**INSTRUCTIONS FOR THE TASK:**
Search the records for the string "agent" and report how many lines contain it, with nothing else.

Stored data:
== Segment start ==

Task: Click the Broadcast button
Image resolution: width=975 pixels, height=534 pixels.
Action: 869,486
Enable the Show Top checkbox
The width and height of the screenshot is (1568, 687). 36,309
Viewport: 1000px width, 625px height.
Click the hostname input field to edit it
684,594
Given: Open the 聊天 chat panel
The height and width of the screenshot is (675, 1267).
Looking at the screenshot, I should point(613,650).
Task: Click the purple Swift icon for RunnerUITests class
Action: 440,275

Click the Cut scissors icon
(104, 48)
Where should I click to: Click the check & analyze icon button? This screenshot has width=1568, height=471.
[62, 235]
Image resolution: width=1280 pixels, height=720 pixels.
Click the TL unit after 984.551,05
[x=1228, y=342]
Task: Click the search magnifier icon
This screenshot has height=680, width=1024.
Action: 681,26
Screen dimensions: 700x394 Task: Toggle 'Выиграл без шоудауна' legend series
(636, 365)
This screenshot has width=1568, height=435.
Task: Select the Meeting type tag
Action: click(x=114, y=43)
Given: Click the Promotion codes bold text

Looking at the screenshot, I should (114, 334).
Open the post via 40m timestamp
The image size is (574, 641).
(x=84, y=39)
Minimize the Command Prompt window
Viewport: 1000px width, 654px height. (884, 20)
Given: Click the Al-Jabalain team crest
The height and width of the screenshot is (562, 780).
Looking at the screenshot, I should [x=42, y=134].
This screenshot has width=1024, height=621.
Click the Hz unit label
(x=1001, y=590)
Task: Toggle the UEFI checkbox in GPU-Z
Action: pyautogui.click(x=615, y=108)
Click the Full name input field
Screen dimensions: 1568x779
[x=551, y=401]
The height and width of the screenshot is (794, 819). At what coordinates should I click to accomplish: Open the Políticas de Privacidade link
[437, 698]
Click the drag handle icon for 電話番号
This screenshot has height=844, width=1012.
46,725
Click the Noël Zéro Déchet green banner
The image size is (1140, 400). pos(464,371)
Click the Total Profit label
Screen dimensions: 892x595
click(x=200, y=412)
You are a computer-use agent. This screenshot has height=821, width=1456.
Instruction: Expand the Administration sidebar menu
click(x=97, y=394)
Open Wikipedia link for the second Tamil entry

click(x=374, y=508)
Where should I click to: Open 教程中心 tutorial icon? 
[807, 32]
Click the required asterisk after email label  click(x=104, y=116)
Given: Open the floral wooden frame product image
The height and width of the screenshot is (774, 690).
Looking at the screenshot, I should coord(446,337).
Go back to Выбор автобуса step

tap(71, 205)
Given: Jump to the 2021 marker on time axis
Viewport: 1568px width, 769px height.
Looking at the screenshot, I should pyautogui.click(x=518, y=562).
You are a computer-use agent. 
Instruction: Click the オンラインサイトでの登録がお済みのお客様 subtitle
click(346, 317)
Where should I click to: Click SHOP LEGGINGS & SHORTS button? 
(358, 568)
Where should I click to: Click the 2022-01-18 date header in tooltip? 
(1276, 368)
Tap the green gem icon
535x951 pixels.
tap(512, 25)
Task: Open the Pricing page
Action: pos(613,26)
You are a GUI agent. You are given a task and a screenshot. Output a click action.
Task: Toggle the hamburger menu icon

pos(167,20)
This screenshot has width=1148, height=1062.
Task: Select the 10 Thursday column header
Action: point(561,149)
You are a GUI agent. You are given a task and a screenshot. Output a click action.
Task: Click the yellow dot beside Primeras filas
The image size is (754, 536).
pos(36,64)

== Segment end ==

**YOUR RESPONSE:**
4